Yet when two black attorneys appeared before the Supreme Court, Holmes wrote in another letter to a friend that he had to "write a decision against a very thorough and really well expressed argument by two colored men"— an argument "that even in intonation was better than, I should say, the majority of white discourses that we hear."


Holmes understood that a Supreme Court justice was not there to favor some people or even to prescribe what was best for society. He had a very clear sense of what the role of a judge was— and wasn't.


Justice Holmes saw his job to be "to see that the game is played according to the rules whether I like them or not."

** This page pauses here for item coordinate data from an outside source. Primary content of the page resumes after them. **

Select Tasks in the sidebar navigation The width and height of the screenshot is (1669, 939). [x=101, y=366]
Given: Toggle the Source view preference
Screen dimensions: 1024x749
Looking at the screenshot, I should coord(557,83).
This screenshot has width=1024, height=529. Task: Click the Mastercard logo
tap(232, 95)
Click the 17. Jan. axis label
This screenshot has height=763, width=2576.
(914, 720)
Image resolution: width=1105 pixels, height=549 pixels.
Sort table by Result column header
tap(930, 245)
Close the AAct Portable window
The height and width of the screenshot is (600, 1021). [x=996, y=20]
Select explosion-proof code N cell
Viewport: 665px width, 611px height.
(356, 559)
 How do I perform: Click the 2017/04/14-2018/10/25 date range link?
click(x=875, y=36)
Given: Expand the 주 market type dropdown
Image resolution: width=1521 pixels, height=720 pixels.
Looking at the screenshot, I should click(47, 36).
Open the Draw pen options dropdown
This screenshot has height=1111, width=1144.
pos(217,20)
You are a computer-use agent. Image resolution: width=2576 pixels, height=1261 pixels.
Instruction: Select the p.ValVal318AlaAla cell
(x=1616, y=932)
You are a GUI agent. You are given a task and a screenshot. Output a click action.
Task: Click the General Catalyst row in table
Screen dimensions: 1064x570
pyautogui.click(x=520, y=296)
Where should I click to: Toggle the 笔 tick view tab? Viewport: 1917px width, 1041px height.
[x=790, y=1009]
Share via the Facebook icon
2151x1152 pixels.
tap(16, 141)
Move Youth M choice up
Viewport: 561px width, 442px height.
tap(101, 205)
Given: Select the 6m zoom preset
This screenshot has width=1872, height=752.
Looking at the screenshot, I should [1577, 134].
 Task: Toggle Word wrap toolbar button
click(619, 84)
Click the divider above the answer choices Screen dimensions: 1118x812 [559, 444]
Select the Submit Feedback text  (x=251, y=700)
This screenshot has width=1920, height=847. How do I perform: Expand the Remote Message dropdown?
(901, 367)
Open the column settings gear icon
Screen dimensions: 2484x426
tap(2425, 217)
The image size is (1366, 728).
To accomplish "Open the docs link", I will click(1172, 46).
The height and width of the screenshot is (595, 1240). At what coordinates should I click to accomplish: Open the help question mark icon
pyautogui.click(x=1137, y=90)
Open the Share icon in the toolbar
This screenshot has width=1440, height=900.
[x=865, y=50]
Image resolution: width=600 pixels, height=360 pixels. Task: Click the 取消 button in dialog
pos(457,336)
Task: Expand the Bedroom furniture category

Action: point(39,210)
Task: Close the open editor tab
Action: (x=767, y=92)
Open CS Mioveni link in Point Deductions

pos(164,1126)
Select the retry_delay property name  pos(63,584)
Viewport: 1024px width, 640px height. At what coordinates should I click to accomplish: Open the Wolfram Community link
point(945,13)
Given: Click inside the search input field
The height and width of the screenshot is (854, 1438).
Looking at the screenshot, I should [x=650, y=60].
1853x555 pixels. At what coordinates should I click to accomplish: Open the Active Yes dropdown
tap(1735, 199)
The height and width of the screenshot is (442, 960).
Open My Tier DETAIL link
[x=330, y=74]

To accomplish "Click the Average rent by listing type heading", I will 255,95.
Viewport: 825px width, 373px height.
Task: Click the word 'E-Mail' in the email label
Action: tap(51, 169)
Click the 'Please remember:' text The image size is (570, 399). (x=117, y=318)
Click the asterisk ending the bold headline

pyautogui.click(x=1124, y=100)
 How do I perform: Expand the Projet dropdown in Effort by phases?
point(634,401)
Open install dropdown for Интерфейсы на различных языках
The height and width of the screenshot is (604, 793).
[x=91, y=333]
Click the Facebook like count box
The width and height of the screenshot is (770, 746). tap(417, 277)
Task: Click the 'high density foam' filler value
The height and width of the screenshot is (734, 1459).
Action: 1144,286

That was because the law existed for the citizens, not for lawyers or judges, and the citizen had to know what the rules were, in order to obey them.


He said: "Men should know the rules by which the game is played. Doubt as to the value of some of those rules is no sufficient reason why they should not be followed by the courts." Legislators existed to change the law.


After a lunch with Judge Learned Hand, as Holmes was departing in a carriage to return to work, Judge Hand said to him: "Do justice, sir. Do justice."


Holmes had the carriage stopped. "That is not my job," he said. "My job is to apply the law."


Holmes wrote that he did not "think it desirable that the judges should undertake to renovate the law." If the law needed changing, that was what the democratic process was for. Indeed, that was what the separation of powers in legislative, executive and judicial branches by the Constitution of the United States was for.


"The criterion of constitutionality," he said, "is not whether we believe the law to be for the public good." That was for other people to decide. For judges, he said: "When we know what the source of the law has said it shall be, our authority is at an end."


One of Holmes' judicial opinions ended: "I am not at liberty to consider the justice of the Act."


Some have tried to depict Justice Holmes as someone who saw no need for morality in the law. On the contrary, he said: "The law is the witness and external deposit of our moral life." But a society's need to put moral content into its laws did not mean that it was the judge's job to second-guess the moral choices made by others who were authorized to make such choices.


Justice Holmes understood the difference between the rule of law and the rule of lawyers and judges.